They cover cultural practices with clients, such as how to mow and water their lawns. Utendorf says because they are only 20 percent of the equation, they work to educate their clients on how to provide the other 80 percent of the work.
“If you think we’re just going to come out and spread fairy dust on your lawn, and all of a sudden it’s going to be green and weed-free and perfect if that isn’t how it works,” Utendorf says.
Early on, Emerald Lawn Care grew significantly through utilizing large yard signs and having an aggressive SEO strategy in 2007. He says while these methods’ effectiveness has waned with the increase of competitors, they helped the business significantly at the start.
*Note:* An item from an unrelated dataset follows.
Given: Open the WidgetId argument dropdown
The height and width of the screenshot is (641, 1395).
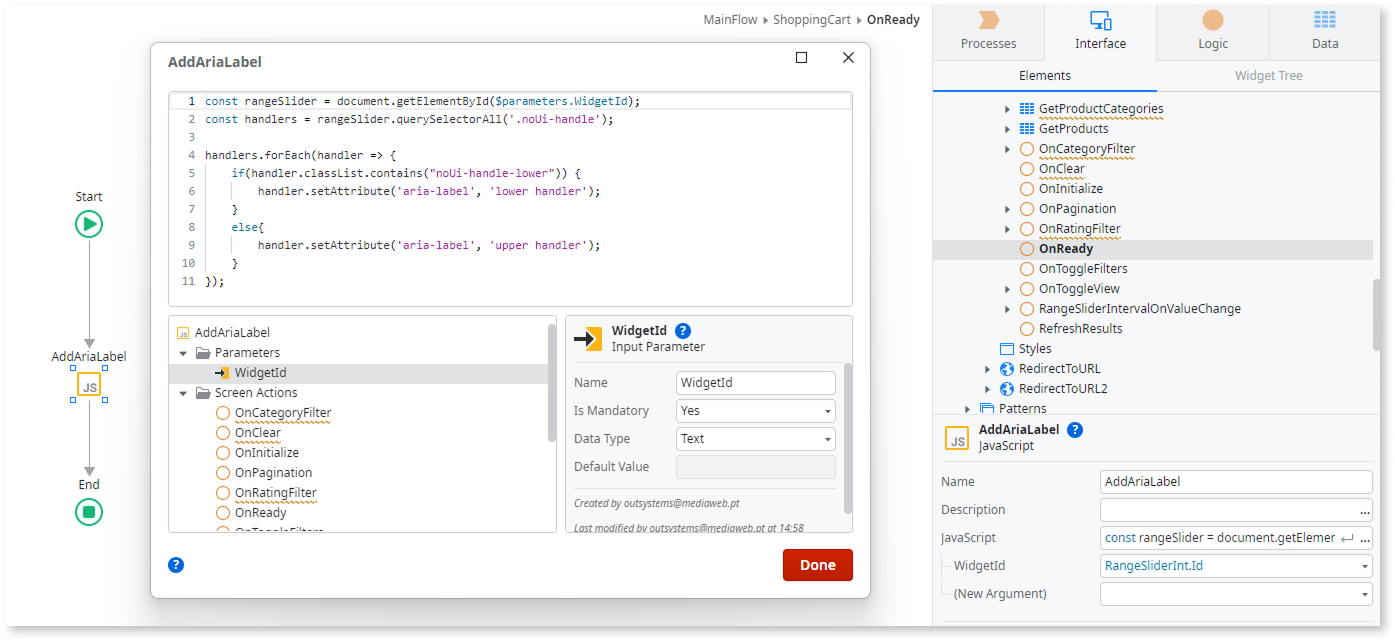Looking at the screenshot, I should pos(1236,566).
Utendorf says taking the time to hire qualified individuals like an office manager also helped him in the beginning.
“The bottom line is, maximizing your digital presence, hiring the best possible managers as quickly as you can and reading every possible thing you can get your hands on gets you to level up,” Utendorf says.
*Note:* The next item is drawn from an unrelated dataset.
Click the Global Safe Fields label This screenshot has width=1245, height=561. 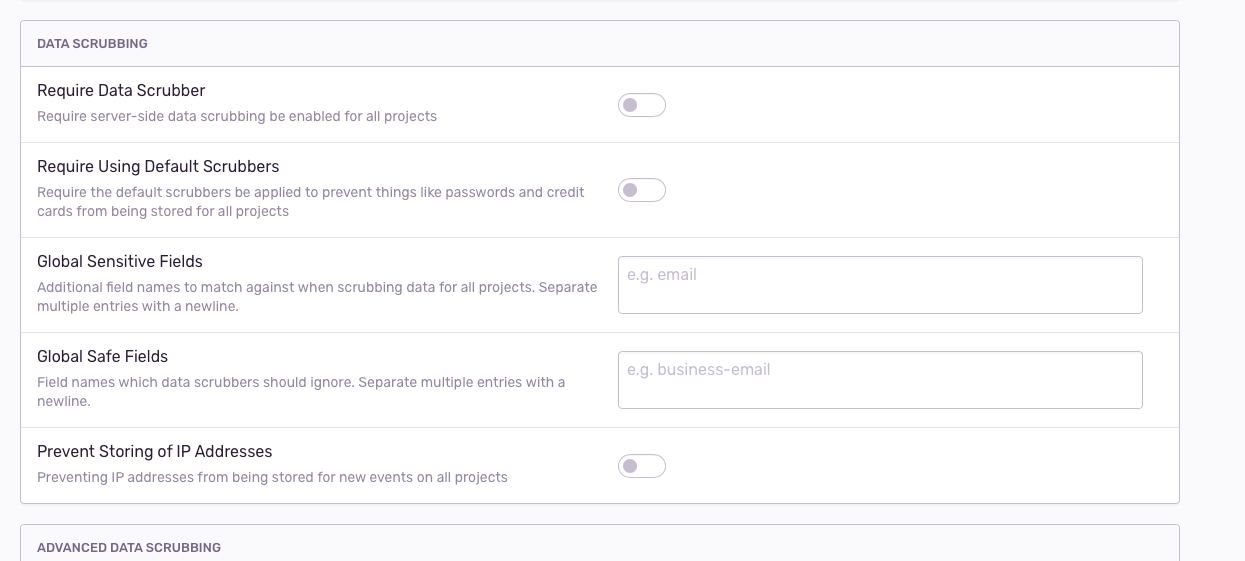click(102, 356)
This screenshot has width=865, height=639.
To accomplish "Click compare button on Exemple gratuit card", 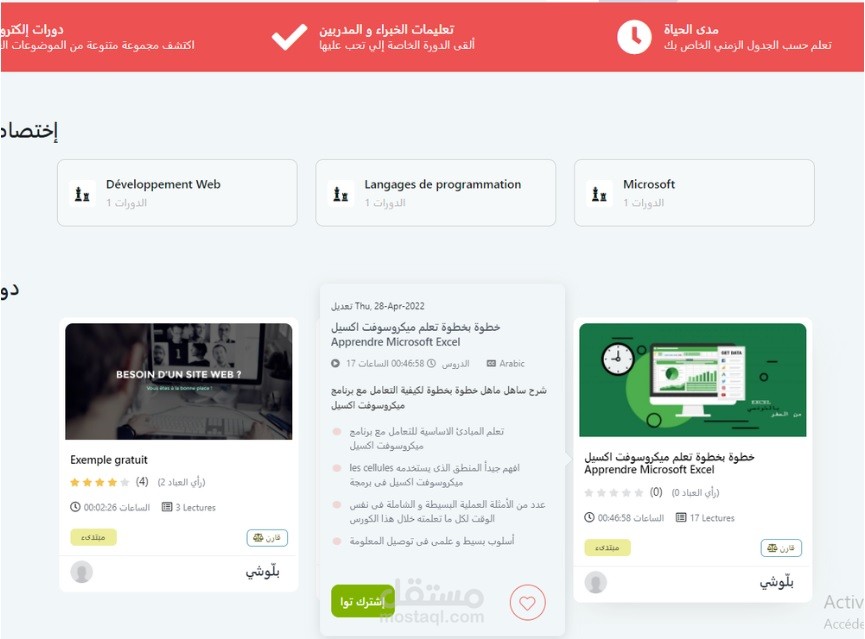I will (267, 537).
Recruiting and Retention Methods
Currently, Emerald Lawn Care has 18 full-time technicians, three field managers and four office staff members. Utendorf says while they don’t use the H-2B program, he still advocates for those who do use the visa program.
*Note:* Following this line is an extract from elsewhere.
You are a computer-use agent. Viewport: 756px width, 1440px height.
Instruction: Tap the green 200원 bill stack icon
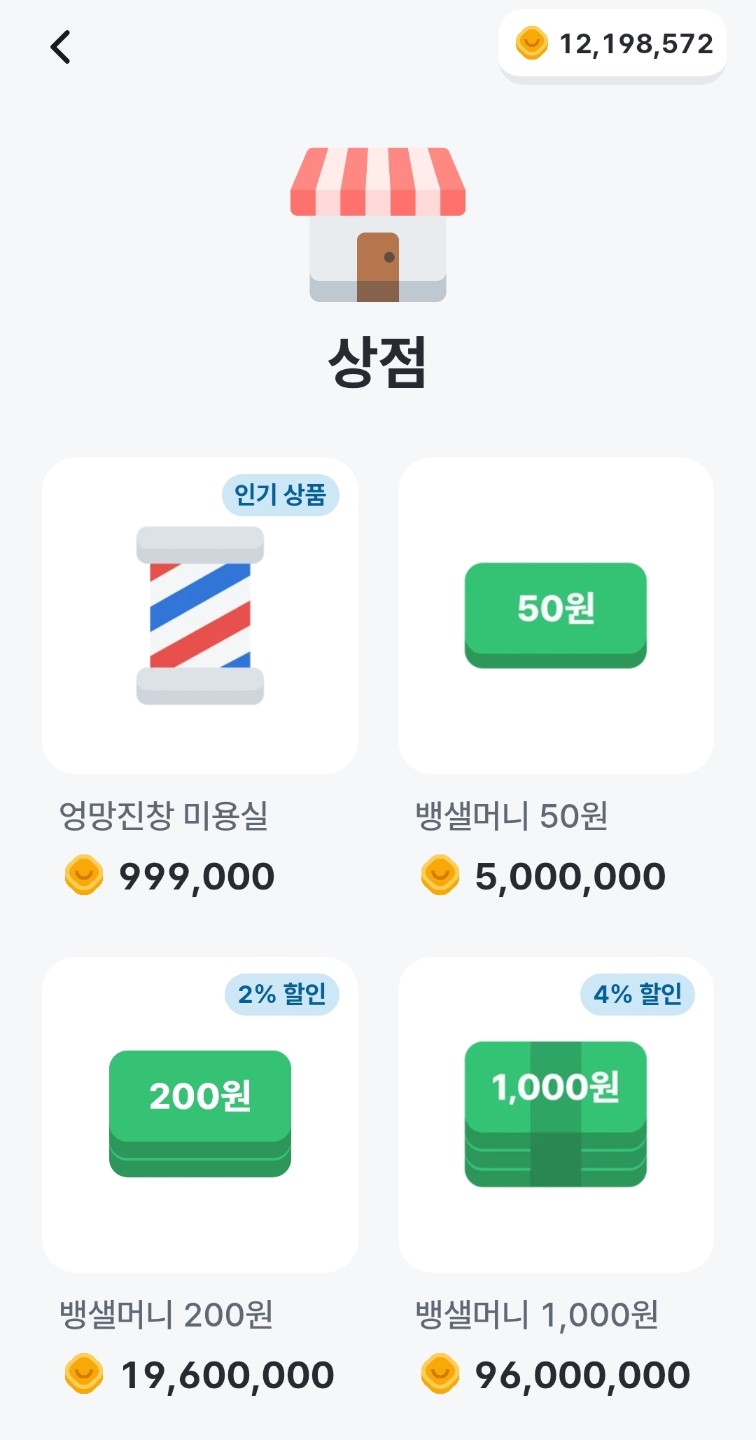coord(200,1113)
“We’re all part of the same program,” Utendorf says. “If the landscapers can’t find the foreign workers, then now they’re fighting for the same guys that I’m fighting for.”
As for where he finds his employees, Utendorf says they are always recruiting everywhere, from using Indeed to talking to people at restaurants.
“We have little cards printed up; if you talk to somebody and you think they might be a good candidate, we hand them one of our little cards,” Utendorf says.
He says they have had times when they were overstaffed, but Utendorf says they have grown to accommodate those new hires. Employees can earn up to $1,000 in referral bonuses, receiving $250 the first day the new hire starts, $500 after they stay for six months and another $250 if they stay for a whole year.
When it comes to retention, Utendorf says they strive to make the job as easy as possible with well-maintained quality equipment.
“Probably the number one thing that we do that and is blows people away, especially other lawn care companies, is we pay our guys year-round,” Utendorf says.
During the off-season, Emerald Lawn Care’s employees are paid 80 percent of their compensation. They only have to show up for training days. Typically, they’ll have one training day in December and three or four in late February or March.
Utendorf says he’s been paying his staff year-round since 2008. He acknowledges it’s expensive, but almost all their employees return in the spring. They have been burned a few times when someone starts during the off-season, gets paid and then doesn’t show up to work in the spring.
As the company has grown, Utendorf says it’s been easier to maintain their company culture as they’ve gotten better at hiring value-match employees.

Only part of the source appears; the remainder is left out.